Shaked planning post-decision rally in Givat Shmuel

Peretz: bloc must be led by religious candidate

Ayelet Shaked  (photo credit: MARC ISRAEL SELLEM)
Ayelet Shaked
(photo credit: MARC ISRAEL SELLEM)
Former justice minister Ayelet Shaked will announce her next political venture “at the beginning of next week” and then hold a rally for her supporters in Givat Shmuel, Shaked told confidants in a closed-door meeting in Jerusalem.
Shaked continues to seek the top slot on a list of right-wing parties that will include the New Right of Naftali Bennett, Rafi Peretz’s Bayit Yehudi, Bezalel Smotrich’s National Union and perhaps Moshe Feiglin’s Zehut and Itamar Ben-Gvir’s Otzma Yehudit.
A Walla poll published on Thursday found that among right-wingers, 36% want Shaked to lead such a list, 21% prefer Bennett, 7% Smotrich and 6% Peretz, who is demanding the top slot.
Peretz told Channel 12 on Thursday that only a religious candidate can lead a religious-Zionist list.
KAN reported that former IDF Brig.-Gen. Gal Hirsch, who is also secular, is in talks with Bennett about running as part of the New Right after forming a party called Magen ahead of the April election.
Meanwhile on the Left, efforts continued on Thursday to form a bloc. Labor leader Amir Peretz held a meeting with Hatnua head Tzipi Livni on Thursday morning.

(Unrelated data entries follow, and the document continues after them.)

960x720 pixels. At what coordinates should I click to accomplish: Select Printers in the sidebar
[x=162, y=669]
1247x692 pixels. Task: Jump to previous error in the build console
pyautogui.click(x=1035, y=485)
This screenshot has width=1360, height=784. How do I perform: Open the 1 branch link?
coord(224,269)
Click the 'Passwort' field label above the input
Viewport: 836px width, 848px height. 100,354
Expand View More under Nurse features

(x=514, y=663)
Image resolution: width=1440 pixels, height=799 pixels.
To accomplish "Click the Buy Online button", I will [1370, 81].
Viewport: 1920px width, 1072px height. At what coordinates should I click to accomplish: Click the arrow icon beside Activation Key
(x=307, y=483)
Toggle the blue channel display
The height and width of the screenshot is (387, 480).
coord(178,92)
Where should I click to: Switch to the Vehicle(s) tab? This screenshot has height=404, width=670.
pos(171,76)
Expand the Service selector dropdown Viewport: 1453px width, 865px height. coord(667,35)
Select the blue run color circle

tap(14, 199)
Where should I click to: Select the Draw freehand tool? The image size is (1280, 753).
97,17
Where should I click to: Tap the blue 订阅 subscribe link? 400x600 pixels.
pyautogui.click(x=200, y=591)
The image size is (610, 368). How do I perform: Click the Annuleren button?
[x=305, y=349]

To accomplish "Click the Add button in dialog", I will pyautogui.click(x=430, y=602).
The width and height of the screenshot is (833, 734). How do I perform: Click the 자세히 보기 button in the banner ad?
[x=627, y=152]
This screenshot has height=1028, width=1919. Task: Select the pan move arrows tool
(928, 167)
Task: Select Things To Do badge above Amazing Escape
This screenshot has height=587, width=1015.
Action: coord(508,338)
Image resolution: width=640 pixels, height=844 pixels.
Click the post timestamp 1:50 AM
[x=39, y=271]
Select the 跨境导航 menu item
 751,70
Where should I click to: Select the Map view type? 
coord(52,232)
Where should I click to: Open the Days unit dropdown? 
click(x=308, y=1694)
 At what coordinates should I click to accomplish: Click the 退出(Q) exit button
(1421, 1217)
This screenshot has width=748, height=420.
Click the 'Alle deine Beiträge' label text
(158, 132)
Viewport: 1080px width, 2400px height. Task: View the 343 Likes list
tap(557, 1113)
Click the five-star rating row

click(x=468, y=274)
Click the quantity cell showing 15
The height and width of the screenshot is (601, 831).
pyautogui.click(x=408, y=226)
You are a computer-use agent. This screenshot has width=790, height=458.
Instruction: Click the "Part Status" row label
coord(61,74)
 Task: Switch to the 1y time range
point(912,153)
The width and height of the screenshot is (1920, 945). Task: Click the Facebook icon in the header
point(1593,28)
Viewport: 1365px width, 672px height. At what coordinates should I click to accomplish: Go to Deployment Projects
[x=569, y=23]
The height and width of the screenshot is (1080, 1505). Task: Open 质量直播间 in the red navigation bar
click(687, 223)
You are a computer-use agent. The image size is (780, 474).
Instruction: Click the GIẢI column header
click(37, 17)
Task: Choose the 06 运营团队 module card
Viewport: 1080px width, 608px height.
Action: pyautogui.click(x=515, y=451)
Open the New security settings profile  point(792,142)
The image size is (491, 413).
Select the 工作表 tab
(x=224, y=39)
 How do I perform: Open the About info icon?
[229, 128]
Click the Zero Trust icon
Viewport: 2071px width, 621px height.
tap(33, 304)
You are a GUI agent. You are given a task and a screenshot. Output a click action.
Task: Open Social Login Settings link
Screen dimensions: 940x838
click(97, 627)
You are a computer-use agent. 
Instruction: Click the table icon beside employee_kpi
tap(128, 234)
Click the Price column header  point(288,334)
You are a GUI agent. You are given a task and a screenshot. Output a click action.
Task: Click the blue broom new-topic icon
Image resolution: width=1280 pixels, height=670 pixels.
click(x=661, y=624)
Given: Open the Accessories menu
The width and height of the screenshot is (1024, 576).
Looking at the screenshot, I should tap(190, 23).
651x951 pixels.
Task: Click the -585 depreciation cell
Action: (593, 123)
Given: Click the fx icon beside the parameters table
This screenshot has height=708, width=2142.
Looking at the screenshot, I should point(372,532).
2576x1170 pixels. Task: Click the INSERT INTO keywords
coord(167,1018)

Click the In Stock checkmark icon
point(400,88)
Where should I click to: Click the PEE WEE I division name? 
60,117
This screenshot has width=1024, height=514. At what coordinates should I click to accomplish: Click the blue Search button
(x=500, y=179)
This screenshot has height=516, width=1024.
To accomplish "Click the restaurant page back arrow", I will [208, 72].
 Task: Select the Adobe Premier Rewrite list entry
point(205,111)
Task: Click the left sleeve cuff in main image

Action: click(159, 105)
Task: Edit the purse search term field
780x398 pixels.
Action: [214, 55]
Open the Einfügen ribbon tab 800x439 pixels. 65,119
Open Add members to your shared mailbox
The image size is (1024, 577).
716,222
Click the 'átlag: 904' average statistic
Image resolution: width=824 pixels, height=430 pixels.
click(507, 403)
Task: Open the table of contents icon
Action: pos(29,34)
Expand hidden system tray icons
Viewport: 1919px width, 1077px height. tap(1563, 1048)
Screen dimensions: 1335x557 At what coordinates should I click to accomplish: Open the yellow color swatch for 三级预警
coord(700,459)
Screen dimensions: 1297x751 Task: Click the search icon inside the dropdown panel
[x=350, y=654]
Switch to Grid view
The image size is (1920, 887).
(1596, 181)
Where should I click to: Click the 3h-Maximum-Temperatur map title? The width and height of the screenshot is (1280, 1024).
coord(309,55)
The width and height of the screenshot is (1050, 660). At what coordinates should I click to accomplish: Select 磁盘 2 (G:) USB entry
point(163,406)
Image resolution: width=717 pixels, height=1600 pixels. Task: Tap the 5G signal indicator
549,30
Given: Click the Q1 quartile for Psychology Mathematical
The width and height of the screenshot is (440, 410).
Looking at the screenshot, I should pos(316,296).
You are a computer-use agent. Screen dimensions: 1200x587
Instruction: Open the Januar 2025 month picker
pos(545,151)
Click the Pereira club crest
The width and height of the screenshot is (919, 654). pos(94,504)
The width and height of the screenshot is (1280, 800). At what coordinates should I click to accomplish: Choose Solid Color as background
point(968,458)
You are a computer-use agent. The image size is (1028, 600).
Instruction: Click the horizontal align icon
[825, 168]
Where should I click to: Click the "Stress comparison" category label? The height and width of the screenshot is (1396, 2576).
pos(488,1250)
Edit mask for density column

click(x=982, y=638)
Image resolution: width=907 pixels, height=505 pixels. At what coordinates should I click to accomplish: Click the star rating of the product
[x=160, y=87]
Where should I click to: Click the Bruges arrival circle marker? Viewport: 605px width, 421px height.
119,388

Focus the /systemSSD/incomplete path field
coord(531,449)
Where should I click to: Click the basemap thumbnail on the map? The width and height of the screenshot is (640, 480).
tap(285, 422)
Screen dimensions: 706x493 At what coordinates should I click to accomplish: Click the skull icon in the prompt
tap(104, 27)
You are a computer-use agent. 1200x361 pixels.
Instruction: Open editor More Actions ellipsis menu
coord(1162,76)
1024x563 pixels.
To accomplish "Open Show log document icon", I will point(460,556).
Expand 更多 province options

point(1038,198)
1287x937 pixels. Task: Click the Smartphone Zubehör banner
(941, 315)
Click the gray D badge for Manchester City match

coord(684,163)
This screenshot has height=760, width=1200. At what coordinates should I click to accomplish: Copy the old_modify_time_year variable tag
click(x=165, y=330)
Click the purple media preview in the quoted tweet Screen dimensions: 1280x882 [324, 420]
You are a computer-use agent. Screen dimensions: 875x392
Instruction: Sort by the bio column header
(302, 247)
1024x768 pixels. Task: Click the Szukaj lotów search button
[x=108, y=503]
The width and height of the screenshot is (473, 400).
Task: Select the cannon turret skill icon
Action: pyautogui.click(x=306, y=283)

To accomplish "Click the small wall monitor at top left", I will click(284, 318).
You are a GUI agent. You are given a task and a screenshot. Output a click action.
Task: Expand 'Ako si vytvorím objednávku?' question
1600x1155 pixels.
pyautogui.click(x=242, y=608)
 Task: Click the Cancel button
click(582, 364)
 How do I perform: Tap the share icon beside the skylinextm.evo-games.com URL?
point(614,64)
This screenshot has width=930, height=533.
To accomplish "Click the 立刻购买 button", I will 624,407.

Asked about her political future, Livni told The Jerusalem Post after the meeting that there was still “nothing to write home about.”
Peretz said the atmosphere of the meeting was friendly and warm and that they “discussed recent political developments ahead of the election and challenges Israel is facing.”
The Labor leader and former prime minister Ehud Barak have also been in touch with former minister Rabbi Michael Melchior about his Meimad party joining a political bond. Melchior said his suitors were aware that Meimad has tens of thousands of supporters, experience, accomplishments, values and “a viewpoint that is unique in Israeli politics.”
Barak said Thursday that he would be willing to be seventeenth on a list in order to defeat Prime Minister Benjamin Netanyahu.